The Flow

The images of flowing water have kept surfacing in my mind since the last few days. My earliest memory is from my childhood when I sat by a swiftly flowing river watching my father swim. Afterward he would hold me as I made my feeble attempts to “swim,” which was nothing more than wildly splashing my hands and feet in water. 

When I grew up I got the opportunity to see the flow of the sacred Ganges not only near her source in the Himalayas, but also in other key spots including Hardwar, Prayag, Kashi, and Kolkata. For more than two decades now I have grown used to seeing from my window the Charles River flow gently throughout the year, except for a few weeks in winter when its flow is masked by a layer of ice. It is not just water that flows, but air “flows” too. The blowing wind is really the air flowing from the higher to the lower pressure areas.

The flow is not only outside but inside me as well. The blood flows through the veins and arteries inside my body. The sensations that are carried throughout my nervous system are a kind of flow as well. Memories of the past and thoughts about the future flow through the recesses in my mind.

Life itself can be seen as a flow. Time flows as I age. Days, months and years flow by with tireless regularity and it feels like I am being carried along with the flow. I would like to stand still, not move, and watch the flow—but being still is tough, flowing with the current is easy. The practice of “being the witness” is nothing but the practice of staying still and refusing to join the flow of life. 

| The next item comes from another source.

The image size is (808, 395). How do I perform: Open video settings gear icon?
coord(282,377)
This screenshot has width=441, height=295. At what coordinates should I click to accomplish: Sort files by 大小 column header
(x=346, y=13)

The body is a part of the flow and so is the mind. No one can stop their march. Do I want to be carried away to wherever the body and the mind lead me? If I leave myself at their mercy, the inevitable end can only be death and destruction—the way all material things end, composition followed by decomposition. The only way to stop and declare my independence is to consciously detach myself from the body and the mind. 

When I no longer identify with the body and the mind, I become aware of what I always am, but what I seldom seem to remember—my true self, the Ātman. Paradoxically, it is easy to become someone else and difficult to be my true self. Whatever is easy, though, is generally not worth having. Whatever is worth having is generally not easy—but not impossible either.

Detaching myself from the body and the mind is easier to wish than to practice. The creative impulse surging within me won’t allow it. I don’t have the privilege to stop, to get out of the mad rush and be a witness, giving myself the space to watch my body and mind being carried away in the flow of life. I cannot stop the creative force flowing within me and seeking expression, but I can direct it along any channel of my choice.

We all have the power to decide the manner in which our creative energies are expended. Nature largely gets this done on the biological plane and ensures the perpetuation of the species. But creativity is not limited to biology. The mind and the intellect contribute a lot more to creation than the body does. The creative juices flow within all of us and we find different outlets for them.

Artists use the creative force to produce works of art, whether it is a musical piece, a sculpture, a painting, a movie, or a play. Writers express their creativity through their books and essays. Intellectuals use the creative force to initiate new ways of thinking, which makes reimagining the past, the present or the future possible. Architects do it through novel structural designs, and engineers accomplish their tasks through innovative processes. Scientists express their creativity through their inventions and explorers do it through their discoveries. Spiritual seekers use the creative force to do any or all of the above, but as an instrument to realize their spiritual goal. Every one of us can be potentially creative in whatever we do, if we do it with a fresh mind, as if we were doing it for the first time.

When the creative force has run its course for a while, it mellows and it softens. That makes it easier to turn the force back to the source of all creativity—God, who is known and thought of variously in different traditions, the divine source from whom everything emerges, in whom everything rests, and to whom everything returns in the end. Meditation is a way of reversing the flow of creativity back to the source of creation. It needs effort to beat back the obstacles on the way. Swimming upstream is tougher than swimming downstream. 

If the unconscious flow toward the perishable world is powered by worldly desires, the conscious flow toward the Imperishable is powered by an indomitable human will, which refuses to give up against all odds. When purity, patience and perseverance team up with the will to uncover the Real, the struggle soon reaches a tipping point. It is then—but no one knows exactly when, or how, or even why—another force, stronger than anything we have ever imagined, takes over. It doesn’t originate from anything we have known before. So we simply call it divine grace. When grace descends, the obstacles disappear, the flow becomes uninterrupted, like oil poured from one vessel into another. The river flows back into the ocean. The river is no more. Only the ocean is.

Only the ocean is. Forget the image of water. Don’t think of the waves now. The “ocean” here is a metaphor or a symbol for one, infinite, undivided, immovable, and unchanging reality. The flowing has ended. Now there is nothing to do, for everything has been done. There is now nowhere to go, for I am everywhere. There is now no one to meet, for I am everyone. I always was, I always am, I will always be.